Beruf wirdnicht attraktiver

von Redaktion

Mehr arbeiten, Abteilungen zusammenlegen und ab und zu ein Yogakurs. Das sind die Vorschläge der Expertenkommission der Kultusministerkonferenz, um dem Lehrermangel entgegenzuwirken. Das macht aus betriebswirtschaftlicher Perspektive sogar Sinn. Am Ende kann man nur an den zwei Stellschrauben drehen, um die Produktion auf ähnlichem Niveau zu belassen. 
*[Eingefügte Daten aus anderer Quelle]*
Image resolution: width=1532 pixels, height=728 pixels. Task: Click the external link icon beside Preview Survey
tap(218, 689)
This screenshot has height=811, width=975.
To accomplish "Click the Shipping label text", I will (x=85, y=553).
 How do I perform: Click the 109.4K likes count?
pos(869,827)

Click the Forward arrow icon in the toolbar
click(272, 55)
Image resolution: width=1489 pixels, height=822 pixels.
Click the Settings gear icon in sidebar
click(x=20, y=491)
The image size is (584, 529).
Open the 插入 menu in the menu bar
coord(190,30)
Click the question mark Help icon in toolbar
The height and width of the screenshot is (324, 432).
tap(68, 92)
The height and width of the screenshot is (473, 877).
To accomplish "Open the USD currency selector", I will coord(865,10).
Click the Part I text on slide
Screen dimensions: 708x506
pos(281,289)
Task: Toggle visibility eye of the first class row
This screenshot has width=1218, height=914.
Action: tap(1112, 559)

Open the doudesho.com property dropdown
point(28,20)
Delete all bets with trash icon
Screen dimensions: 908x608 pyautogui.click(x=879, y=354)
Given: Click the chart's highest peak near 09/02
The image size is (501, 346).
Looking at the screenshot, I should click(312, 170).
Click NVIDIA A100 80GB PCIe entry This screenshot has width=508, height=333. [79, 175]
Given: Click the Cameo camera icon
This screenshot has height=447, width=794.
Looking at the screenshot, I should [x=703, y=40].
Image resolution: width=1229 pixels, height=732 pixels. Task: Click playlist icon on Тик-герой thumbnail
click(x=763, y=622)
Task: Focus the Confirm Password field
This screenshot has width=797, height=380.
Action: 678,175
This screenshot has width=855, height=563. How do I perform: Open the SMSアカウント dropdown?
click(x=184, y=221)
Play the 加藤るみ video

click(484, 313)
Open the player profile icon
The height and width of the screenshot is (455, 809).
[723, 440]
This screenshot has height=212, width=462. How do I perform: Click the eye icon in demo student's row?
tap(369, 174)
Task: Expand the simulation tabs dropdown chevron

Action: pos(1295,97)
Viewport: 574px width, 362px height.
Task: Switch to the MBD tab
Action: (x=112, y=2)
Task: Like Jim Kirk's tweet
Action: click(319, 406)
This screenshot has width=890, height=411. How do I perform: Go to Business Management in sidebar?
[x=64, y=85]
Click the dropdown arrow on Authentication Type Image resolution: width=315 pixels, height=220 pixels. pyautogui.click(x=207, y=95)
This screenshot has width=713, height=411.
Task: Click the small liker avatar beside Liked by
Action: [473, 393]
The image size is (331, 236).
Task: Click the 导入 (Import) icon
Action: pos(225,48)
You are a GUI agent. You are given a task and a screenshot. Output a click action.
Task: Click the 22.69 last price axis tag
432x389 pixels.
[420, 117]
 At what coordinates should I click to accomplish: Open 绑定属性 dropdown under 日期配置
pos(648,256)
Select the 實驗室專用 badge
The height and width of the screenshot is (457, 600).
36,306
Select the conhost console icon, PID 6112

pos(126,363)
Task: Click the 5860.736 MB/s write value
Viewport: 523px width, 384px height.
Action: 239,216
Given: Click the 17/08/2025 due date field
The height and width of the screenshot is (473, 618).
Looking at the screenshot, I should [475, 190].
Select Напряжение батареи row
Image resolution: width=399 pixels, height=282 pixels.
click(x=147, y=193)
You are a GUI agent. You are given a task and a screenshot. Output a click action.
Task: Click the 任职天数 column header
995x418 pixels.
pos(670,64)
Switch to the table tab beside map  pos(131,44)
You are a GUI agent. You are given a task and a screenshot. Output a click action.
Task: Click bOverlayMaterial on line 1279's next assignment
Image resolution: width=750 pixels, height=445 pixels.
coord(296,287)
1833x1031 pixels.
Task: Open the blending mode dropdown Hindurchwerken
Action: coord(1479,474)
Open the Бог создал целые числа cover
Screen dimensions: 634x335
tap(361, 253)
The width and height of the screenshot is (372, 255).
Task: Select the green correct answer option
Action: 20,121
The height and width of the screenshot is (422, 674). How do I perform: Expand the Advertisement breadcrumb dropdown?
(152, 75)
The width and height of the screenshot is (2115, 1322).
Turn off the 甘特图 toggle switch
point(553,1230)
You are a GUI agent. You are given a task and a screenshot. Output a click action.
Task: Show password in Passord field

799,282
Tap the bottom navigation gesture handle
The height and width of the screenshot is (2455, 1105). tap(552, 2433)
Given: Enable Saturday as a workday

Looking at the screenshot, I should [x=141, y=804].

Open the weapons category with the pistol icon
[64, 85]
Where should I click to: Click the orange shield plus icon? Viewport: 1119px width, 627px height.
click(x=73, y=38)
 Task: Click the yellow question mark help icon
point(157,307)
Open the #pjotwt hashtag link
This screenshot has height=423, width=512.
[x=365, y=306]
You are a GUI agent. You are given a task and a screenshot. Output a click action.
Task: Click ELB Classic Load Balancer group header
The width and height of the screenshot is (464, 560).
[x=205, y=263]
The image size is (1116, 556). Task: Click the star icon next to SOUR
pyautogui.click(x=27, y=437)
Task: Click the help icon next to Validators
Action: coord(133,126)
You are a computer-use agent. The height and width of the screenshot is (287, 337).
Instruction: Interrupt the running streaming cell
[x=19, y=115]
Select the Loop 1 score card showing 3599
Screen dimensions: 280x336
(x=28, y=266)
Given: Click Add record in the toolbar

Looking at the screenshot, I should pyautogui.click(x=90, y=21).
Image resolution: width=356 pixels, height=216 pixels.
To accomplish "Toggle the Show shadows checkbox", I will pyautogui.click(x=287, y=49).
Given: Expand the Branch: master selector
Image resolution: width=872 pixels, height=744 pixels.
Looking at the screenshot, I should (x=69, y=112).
Wobei Niveau und Ziele wie Bildungsgerechtigkeit nur auf dem Papier gehalten werden können. In der Realität wird jeder Schüler, der individuelle Förderung bräuchte, unter den Tisch fallen. Schlicht, weil ein Lehrer mit über 30 Kindern in der Klasse und nochmal so vielen vor den Bildschirmen keine Zeit hat.  Abseits der Ironie, dass ausgerechnet aus der Kultusministerkonferenz betriebswirtschaftliche Vorschläge gemacht werden, die jeder müde Insolvenzverwalter als Allererstes heranzieht, ist die Kurzsichtigkeit der Ministerien eine Katastrophe. Anstatt ein marodes System zu hinterfragen, wird es auf dem Rücken von Lehrern und Schülern am Laufen gehalten. Und der Beruf wird bestimmt nicht attraktiver, wenn die Mitarbeiter immer mehr zu schultern haben.